*** Block opens ***

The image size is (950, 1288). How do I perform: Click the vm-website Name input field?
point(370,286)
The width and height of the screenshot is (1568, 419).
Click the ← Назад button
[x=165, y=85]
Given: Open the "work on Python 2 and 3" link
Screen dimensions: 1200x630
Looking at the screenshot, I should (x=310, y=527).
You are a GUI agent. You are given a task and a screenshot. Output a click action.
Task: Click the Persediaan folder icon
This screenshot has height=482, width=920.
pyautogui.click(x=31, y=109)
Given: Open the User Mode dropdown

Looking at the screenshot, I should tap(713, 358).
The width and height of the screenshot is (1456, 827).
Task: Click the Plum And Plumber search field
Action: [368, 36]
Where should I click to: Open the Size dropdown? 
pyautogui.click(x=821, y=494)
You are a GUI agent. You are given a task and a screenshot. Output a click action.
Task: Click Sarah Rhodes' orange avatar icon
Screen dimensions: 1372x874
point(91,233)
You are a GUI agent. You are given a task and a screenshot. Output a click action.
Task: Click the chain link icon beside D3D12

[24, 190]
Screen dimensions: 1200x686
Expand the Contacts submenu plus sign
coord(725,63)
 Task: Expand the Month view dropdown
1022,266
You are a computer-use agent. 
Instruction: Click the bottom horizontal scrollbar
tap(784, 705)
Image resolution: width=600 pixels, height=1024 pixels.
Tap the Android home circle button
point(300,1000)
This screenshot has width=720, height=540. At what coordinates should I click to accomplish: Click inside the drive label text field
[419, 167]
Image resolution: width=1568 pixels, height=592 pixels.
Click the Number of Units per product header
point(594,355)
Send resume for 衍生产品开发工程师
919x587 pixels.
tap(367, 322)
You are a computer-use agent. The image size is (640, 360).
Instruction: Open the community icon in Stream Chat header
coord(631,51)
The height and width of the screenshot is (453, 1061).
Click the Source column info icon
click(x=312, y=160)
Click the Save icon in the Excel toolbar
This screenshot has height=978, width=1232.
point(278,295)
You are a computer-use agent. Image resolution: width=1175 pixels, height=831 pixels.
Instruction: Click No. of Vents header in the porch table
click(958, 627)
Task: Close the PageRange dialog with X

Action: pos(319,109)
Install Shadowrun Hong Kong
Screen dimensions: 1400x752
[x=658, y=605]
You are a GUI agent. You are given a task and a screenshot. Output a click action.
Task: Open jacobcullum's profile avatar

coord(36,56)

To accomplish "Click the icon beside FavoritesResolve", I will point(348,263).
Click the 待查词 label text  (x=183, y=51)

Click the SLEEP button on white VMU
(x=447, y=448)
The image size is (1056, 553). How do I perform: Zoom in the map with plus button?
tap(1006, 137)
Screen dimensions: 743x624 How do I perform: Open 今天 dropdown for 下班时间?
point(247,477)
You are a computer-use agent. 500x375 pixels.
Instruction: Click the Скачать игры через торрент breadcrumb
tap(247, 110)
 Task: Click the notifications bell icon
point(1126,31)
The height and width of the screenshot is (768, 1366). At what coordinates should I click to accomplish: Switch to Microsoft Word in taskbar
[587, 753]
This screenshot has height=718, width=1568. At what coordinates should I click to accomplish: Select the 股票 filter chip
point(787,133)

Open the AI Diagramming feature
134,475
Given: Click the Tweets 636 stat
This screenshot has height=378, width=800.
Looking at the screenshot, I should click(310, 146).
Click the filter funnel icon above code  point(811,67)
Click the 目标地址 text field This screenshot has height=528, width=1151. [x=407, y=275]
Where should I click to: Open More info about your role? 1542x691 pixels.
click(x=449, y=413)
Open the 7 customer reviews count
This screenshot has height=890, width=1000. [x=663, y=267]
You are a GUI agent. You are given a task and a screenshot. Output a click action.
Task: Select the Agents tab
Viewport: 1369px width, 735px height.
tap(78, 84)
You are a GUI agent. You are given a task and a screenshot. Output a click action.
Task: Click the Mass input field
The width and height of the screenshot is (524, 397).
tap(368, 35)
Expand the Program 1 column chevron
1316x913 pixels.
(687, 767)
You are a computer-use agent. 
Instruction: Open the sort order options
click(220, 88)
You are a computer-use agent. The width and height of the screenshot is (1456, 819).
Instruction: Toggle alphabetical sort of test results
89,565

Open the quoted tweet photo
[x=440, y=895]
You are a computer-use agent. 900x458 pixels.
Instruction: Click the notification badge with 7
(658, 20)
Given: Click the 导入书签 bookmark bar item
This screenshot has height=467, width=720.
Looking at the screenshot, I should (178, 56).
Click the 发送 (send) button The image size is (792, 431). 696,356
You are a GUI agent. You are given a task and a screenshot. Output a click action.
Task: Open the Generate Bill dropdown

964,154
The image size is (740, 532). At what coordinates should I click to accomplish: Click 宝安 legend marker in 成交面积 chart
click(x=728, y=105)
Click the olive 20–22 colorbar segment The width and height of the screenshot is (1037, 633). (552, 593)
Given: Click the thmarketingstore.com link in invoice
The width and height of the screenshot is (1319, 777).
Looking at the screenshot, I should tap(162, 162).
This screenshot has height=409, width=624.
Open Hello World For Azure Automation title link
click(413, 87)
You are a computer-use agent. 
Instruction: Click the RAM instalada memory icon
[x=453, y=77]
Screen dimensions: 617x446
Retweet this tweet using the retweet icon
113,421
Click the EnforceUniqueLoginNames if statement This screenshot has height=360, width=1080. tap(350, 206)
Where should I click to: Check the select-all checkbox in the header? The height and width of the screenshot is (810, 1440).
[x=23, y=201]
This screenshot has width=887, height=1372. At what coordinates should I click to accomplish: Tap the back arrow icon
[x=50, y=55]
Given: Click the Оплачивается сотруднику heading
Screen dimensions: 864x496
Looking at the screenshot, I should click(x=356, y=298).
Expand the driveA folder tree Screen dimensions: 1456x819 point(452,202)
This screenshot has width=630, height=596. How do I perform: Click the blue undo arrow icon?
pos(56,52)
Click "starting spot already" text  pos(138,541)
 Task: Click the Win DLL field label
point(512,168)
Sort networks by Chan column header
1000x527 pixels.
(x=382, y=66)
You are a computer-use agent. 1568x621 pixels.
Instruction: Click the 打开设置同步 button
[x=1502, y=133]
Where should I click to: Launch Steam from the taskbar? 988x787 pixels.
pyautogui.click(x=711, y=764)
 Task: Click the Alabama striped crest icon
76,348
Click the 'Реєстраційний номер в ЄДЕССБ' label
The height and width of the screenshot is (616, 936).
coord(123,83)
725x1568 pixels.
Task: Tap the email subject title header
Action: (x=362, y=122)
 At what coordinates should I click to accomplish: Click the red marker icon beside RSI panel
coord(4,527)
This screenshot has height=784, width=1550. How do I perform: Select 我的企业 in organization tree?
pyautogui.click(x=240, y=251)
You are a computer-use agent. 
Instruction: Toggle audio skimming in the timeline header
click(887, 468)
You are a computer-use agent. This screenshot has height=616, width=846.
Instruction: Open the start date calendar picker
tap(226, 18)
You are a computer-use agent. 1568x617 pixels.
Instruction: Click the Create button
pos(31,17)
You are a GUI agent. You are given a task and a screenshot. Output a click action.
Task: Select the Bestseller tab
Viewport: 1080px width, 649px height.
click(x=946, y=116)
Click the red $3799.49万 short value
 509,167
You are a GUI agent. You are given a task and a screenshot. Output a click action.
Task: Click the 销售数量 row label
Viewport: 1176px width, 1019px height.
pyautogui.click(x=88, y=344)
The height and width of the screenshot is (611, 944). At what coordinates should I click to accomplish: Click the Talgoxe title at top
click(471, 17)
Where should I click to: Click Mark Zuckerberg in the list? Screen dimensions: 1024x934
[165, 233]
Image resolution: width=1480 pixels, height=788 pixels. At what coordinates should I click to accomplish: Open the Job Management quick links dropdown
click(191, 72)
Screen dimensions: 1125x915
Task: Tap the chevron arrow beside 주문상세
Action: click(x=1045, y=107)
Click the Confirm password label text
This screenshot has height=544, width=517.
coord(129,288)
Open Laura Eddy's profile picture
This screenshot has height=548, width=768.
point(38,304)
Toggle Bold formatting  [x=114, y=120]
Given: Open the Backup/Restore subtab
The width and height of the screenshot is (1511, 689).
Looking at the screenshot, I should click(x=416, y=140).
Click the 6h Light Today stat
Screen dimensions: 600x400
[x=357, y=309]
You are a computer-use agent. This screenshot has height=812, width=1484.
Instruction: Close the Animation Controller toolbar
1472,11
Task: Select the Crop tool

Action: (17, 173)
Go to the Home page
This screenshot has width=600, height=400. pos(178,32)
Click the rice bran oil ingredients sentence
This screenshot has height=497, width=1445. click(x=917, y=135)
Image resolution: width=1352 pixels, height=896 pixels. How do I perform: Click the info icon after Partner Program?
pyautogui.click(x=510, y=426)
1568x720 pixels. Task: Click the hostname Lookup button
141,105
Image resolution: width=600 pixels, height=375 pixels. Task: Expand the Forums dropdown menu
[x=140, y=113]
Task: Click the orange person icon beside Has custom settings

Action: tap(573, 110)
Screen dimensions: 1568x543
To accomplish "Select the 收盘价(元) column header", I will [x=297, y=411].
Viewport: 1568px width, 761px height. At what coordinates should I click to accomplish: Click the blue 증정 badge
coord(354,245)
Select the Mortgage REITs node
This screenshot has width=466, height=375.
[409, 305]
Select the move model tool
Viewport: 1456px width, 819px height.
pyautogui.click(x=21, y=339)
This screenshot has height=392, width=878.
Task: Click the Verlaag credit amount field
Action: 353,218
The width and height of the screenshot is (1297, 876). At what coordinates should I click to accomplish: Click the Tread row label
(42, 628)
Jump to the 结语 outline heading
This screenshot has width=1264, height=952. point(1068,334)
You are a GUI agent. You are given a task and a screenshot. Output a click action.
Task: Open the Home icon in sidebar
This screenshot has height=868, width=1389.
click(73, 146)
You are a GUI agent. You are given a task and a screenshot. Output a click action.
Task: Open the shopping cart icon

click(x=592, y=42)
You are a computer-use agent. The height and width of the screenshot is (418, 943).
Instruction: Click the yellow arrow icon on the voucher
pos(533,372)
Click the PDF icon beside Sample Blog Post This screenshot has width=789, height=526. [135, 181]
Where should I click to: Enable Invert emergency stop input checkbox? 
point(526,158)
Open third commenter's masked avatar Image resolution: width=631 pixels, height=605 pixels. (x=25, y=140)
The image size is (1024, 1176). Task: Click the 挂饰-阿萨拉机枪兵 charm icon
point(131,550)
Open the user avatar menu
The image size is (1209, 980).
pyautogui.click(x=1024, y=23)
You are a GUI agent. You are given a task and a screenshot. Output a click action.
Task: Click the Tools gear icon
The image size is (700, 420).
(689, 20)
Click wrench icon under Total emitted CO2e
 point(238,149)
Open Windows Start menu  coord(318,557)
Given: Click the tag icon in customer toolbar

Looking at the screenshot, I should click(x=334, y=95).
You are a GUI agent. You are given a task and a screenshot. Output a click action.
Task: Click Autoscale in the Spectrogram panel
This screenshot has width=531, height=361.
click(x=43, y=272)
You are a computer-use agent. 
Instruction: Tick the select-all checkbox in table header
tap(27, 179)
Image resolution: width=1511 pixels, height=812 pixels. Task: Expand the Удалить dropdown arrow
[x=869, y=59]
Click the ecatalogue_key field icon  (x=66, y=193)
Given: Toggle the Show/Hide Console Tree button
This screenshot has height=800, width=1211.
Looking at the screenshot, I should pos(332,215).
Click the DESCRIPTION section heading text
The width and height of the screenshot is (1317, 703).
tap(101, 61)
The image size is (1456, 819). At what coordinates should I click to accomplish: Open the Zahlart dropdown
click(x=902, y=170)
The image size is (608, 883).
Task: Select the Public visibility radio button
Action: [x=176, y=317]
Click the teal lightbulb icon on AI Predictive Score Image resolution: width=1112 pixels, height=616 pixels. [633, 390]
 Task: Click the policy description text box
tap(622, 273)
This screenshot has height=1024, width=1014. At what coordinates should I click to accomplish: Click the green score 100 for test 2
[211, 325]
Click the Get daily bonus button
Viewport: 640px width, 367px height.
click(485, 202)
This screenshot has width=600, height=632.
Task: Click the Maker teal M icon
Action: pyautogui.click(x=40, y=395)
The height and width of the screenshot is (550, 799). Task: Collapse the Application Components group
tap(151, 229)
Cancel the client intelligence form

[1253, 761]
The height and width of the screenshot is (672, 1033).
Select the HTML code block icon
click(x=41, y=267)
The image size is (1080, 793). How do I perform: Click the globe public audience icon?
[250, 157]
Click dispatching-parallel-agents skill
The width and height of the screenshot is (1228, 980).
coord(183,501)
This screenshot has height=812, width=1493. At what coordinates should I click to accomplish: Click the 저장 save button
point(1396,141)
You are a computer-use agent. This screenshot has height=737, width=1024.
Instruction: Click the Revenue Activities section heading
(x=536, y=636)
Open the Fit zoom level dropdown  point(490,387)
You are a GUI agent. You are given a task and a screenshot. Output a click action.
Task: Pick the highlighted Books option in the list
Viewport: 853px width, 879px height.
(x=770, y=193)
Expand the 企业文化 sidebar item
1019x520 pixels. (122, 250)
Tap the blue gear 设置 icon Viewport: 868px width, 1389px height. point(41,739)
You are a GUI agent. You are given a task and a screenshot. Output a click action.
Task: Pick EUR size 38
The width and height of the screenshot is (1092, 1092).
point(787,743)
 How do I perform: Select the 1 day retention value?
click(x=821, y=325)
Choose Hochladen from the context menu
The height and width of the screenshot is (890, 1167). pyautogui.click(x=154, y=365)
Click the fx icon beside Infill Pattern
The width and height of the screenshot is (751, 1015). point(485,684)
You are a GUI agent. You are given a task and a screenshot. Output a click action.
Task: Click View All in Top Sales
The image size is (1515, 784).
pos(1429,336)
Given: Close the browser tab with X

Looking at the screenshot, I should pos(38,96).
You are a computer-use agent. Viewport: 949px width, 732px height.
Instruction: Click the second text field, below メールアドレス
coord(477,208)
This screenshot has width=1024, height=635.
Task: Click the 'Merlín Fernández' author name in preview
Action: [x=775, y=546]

*** Block closes ***

Every line with the string "folder" in the material should be returned.

Task: Click the Persediaan folder icon
Expand the driveA folder tree Screen dimensions: 1456x819 point(452,202)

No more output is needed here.